What you will do: Repeat exactly, and only, the lines from the line bearing "Cookies (867, 2112)" through the end of the material. Do not copy the pictures.

Supplied information:
#####

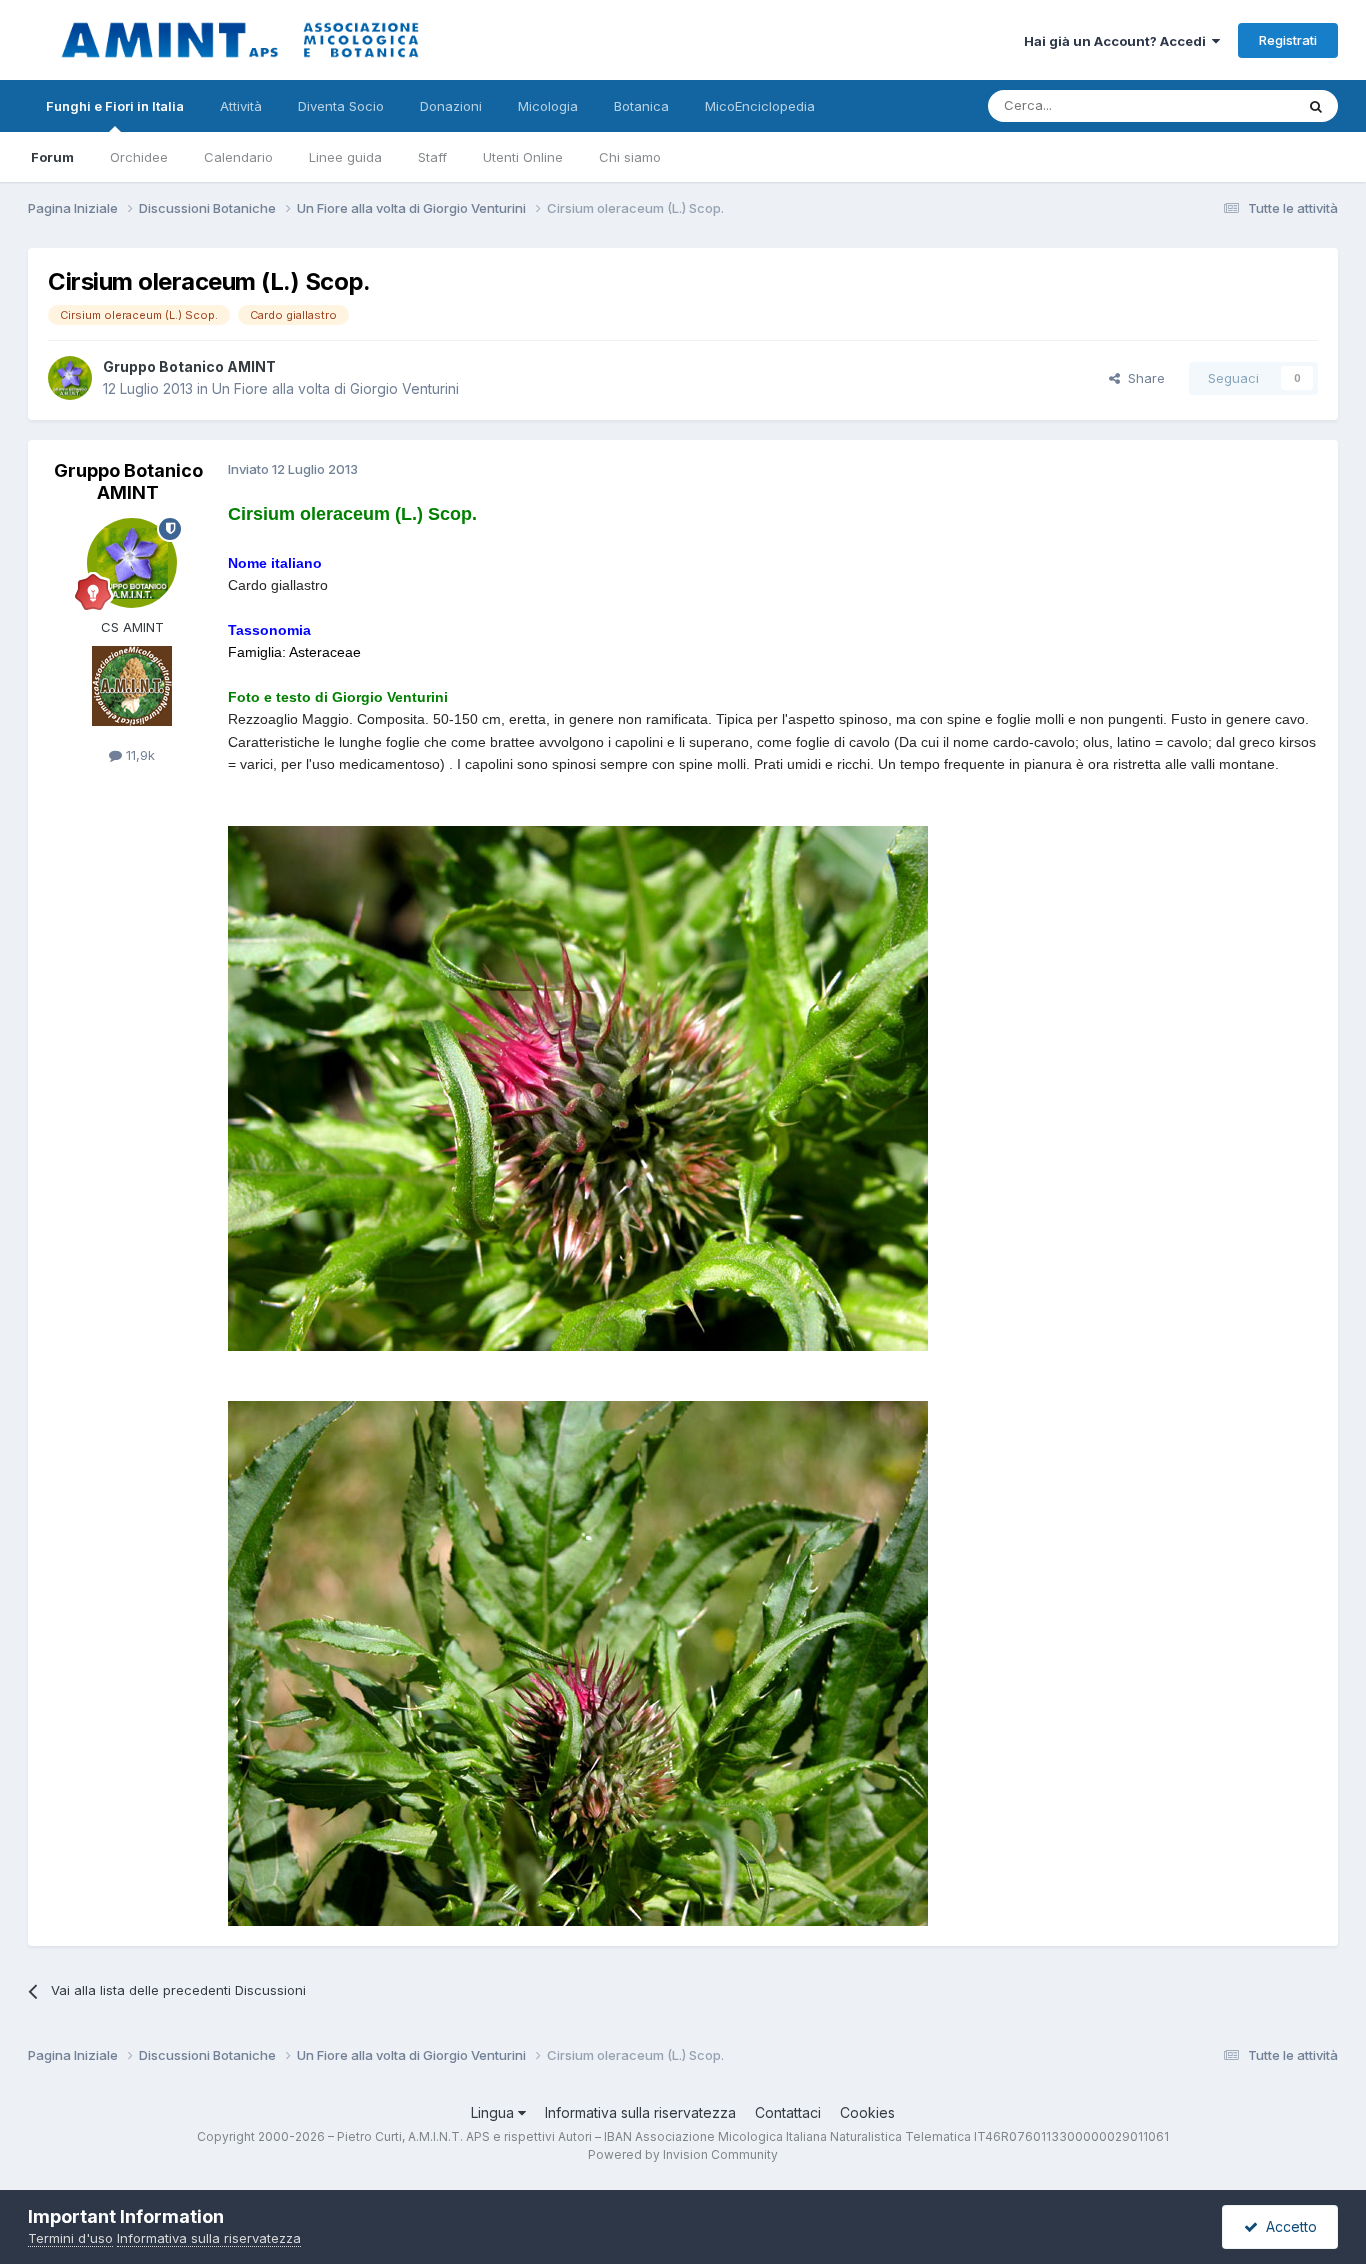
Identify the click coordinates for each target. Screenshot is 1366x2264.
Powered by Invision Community (683, 2154)
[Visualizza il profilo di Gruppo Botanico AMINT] (70, 378)
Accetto (1287, 2226)
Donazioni (451, 106)
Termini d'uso (70, 2238)
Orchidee (139, 157)
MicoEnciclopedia (760, 106)
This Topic (1235, 105)
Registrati (1288, 40)
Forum (52, 157)
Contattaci (788, 2112)
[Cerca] (1316, 106)
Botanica (641, 106)
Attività (241, 106)
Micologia (548, 106)
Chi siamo (630, 157)
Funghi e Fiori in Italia (115, 106)
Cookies (867, 2112)
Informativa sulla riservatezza (640, 2112)
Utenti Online (523, 157)
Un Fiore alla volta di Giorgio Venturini (335, 388)
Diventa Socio (341, 106)
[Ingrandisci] (578, 1086)
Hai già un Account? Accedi (1118, 41)
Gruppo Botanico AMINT (189, 366)
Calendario (238, 157)
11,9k (138, 755)
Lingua (494, 2112)
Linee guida (345, 157)
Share (1142, 378)
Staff (432, 157)
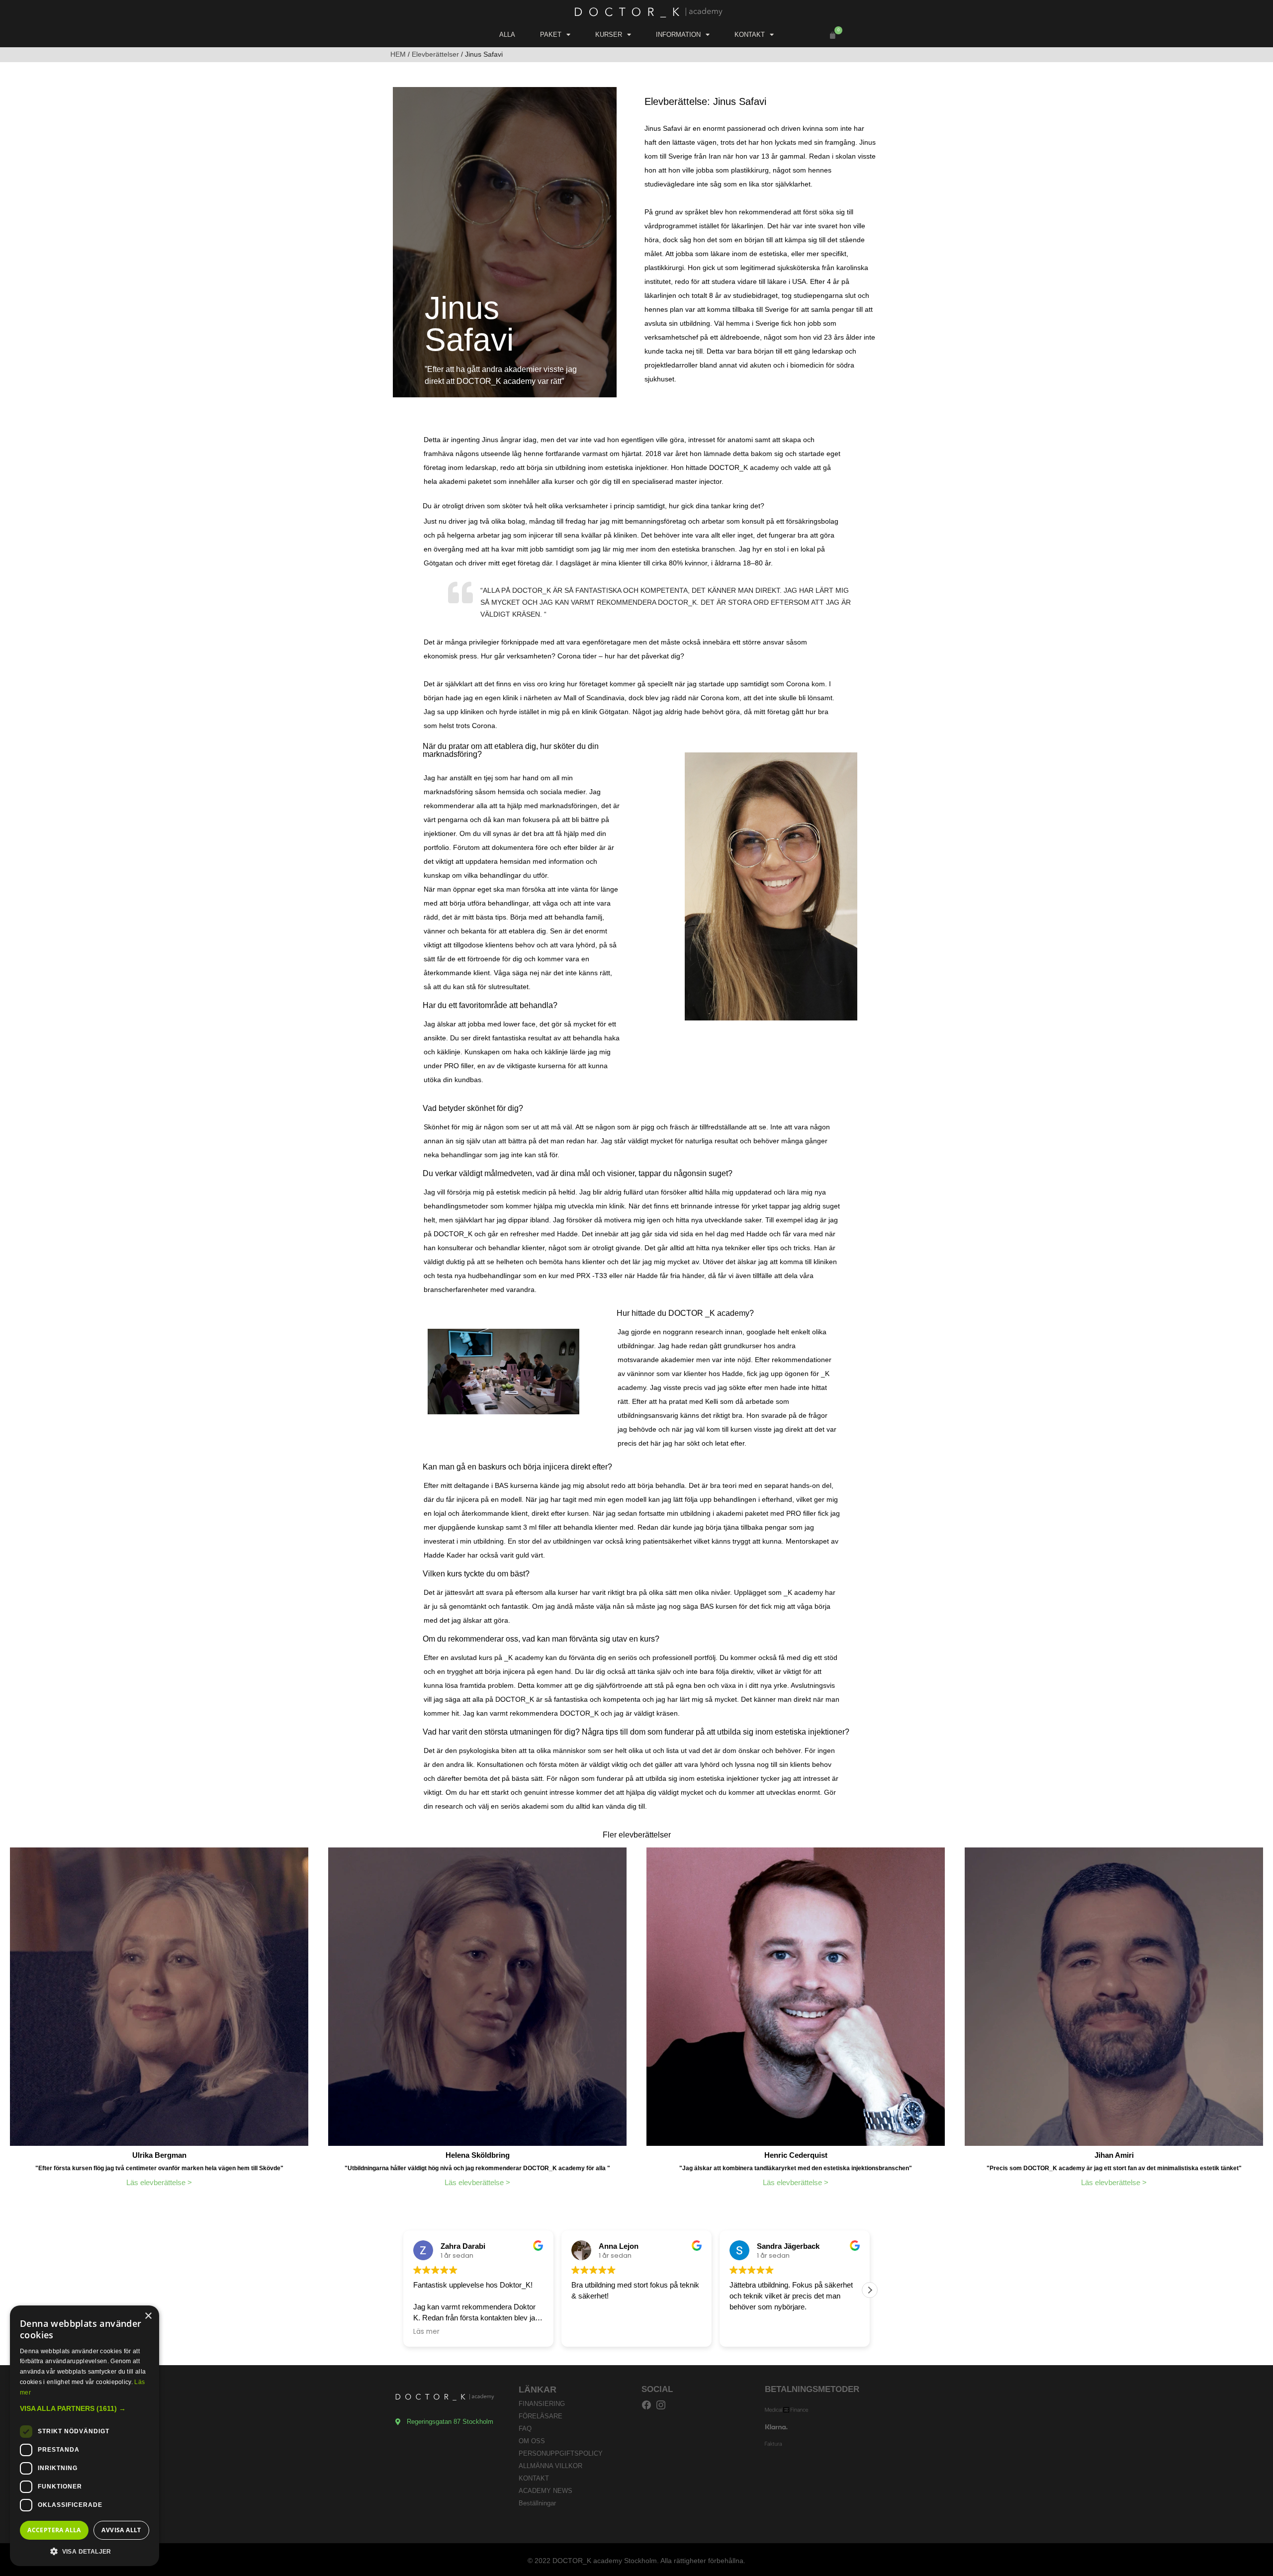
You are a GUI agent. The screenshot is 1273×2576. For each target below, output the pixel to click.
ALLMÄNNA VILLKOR (550, 2466)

#####

Written answer:
Cookies (867, 2112)
Informativa sulla riservatezza (640, 2112)
Utenti Online (523, 157)
Un Fiore alla volta di Giorgio Venturini (335, 388)
Diventa Socio (341, 106)
[Ingrandisci] (578, 1086)
Hai già un Account? Accedi (1118, 41)
Gruppo Botanico AMINT (189, 366)
Calendario (238, 157)
11,9k (138, 755)
Lingua (494, 2112)
Linee guida (345, 157)
Share (1142, 378)
Staff (432, 157)
You are a GUI agent. The screenshot is 1273×2576. For each target below, output the pixel to click.
ALLMÄNNA VILLKOR (550, 2466)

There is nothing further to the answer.